[Stored items]
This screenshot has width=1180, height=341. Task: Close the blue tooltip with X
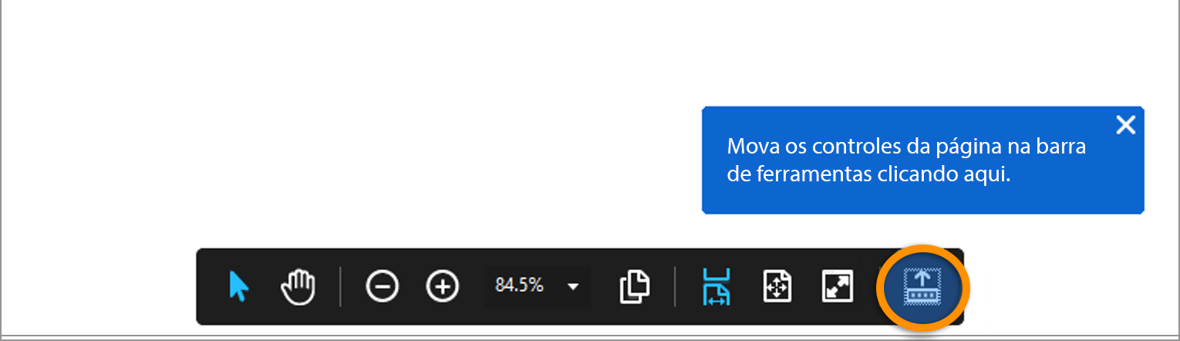(x=1126, y=125)
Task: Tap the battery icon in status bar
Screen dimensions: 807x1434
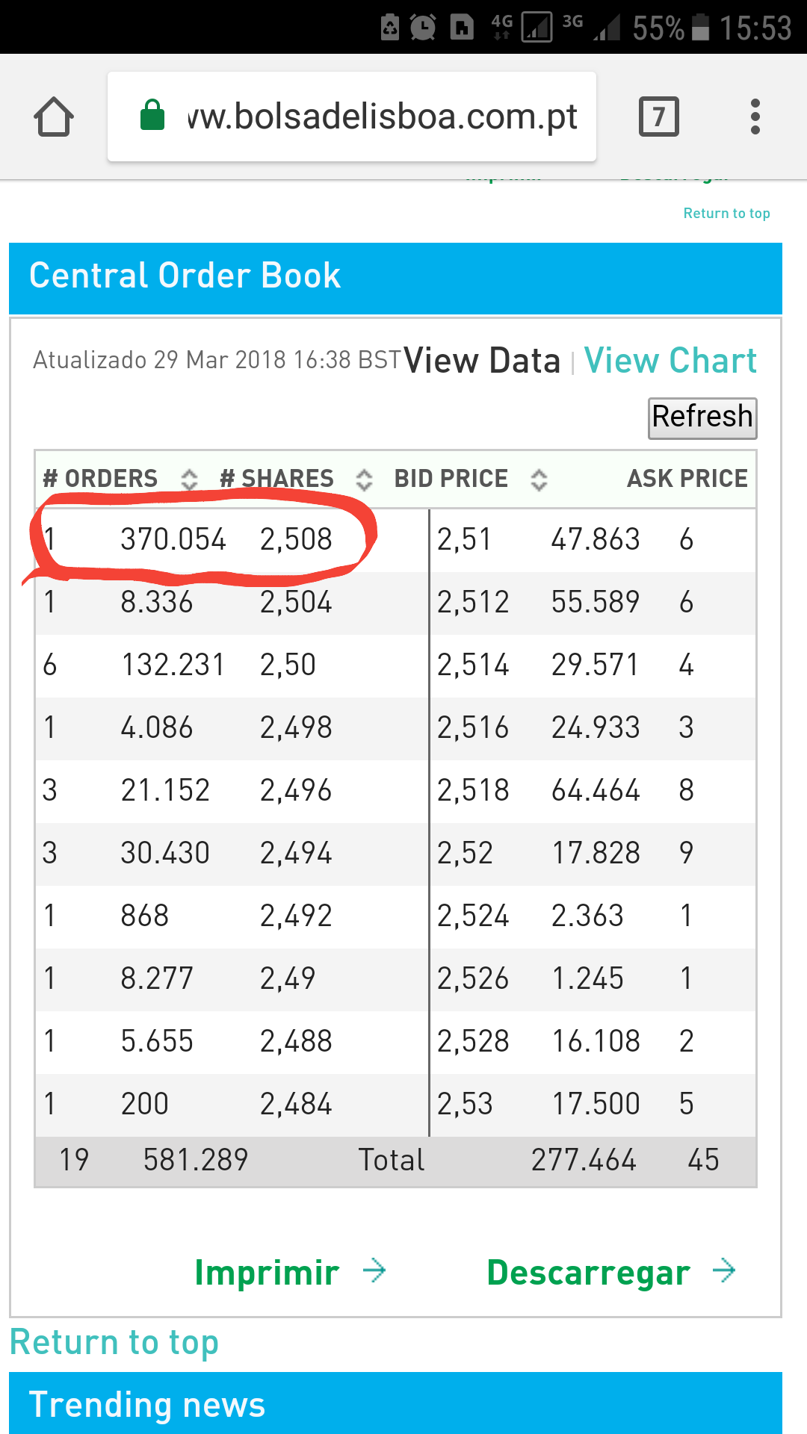Action: pyautogui.click(x=700, y=28)
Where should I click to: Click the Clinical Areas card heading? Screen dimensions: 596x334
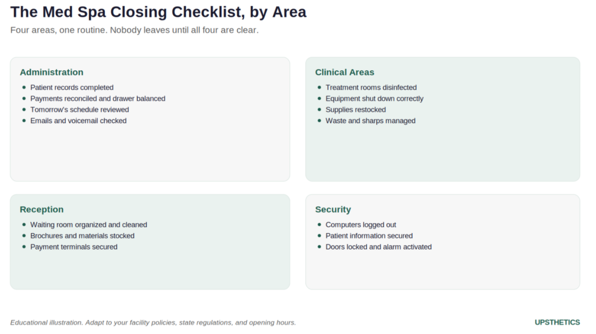345,72
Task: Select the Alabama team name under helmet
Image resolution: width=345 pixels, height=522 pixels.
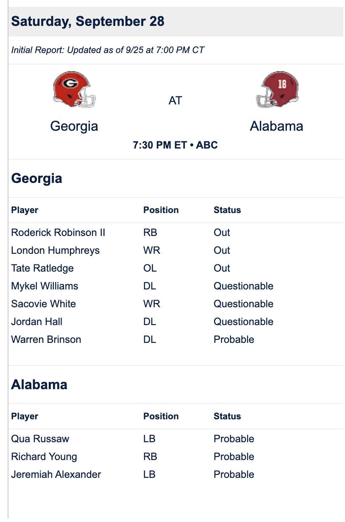Action: pos(276,126)
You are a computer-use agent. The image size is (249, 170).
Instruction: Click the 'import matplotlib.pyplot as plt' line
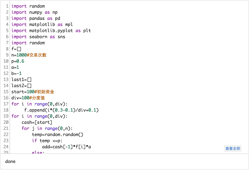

- **TASK BRIEF**
All that should be printed is the run of lines above from the one with "Screen dimensions: 807x1434" through the one with "You are a computer-use", both included, exactly as given, with pictures left out.

- **EXERCISE ANSWER**
Screen dimensions: 807x1434
Action: pyautogui.click(x=700, y=28)
Where should I click to: Click the Clinical Areas card heading? Screen dimensions: 596x334
345,72
Task: Select the Alabama team name under helmet
Image resolution: width=345 pixels, height=522 pixels.
Action: pos(276,126)
You are a computer-use agent. The image size is (249, 170).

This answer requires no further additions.